[Word and element pointing records]
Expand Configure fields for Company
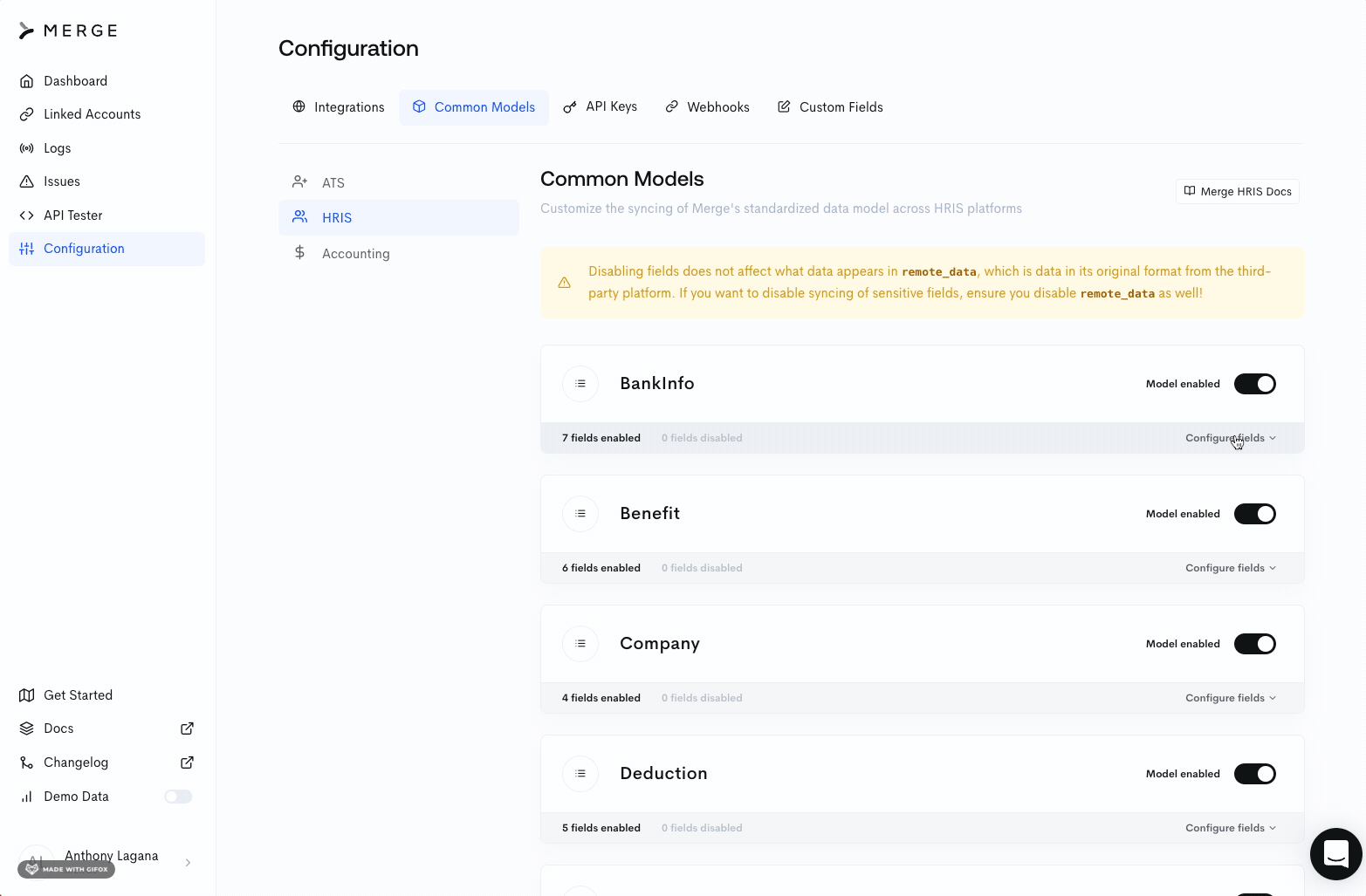 [1230, 698]
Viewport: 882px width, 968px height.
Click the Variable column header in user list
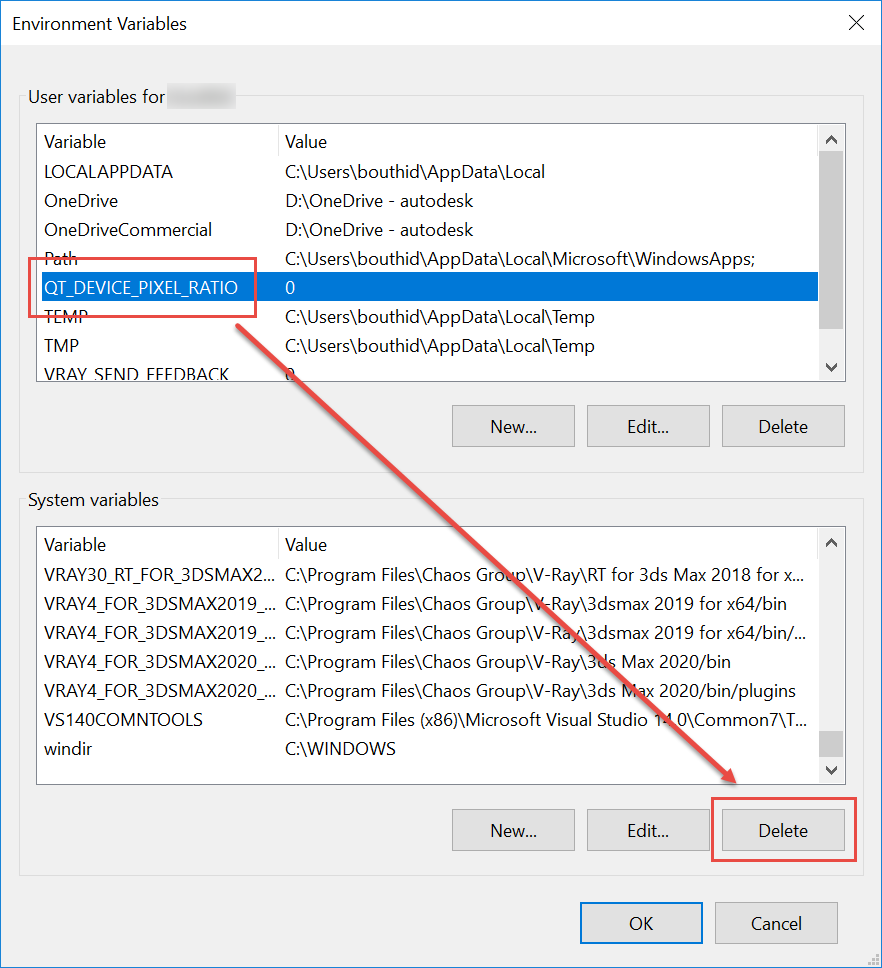click(x=75, y=141)
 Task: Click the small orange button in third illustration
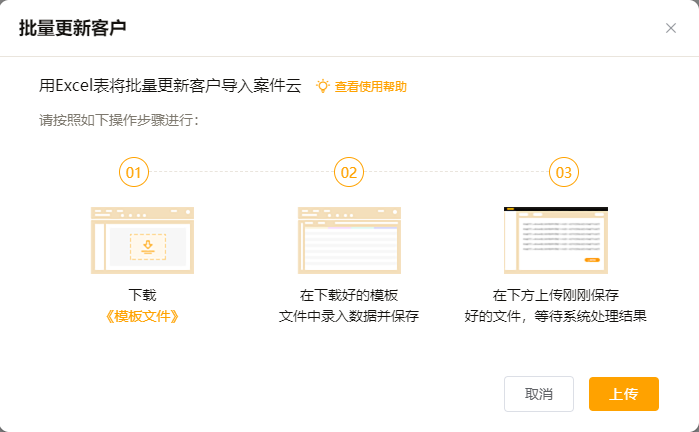(592, 260)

> _PROBLEM REQUIREMENTS_
Rewrite all the records with "user list" swapped for "member list", keeping everything else the same. Leave the pictures out of your answer.

> _COMPLETED TASK_
Expand Configure fields for Company
 [1230, 698]
Viewport: 882px width, 968px height.
Click the Variable column header in member list
click(x=75, y=141)
 Task: Click the small orange button in third illustration
(592, 260)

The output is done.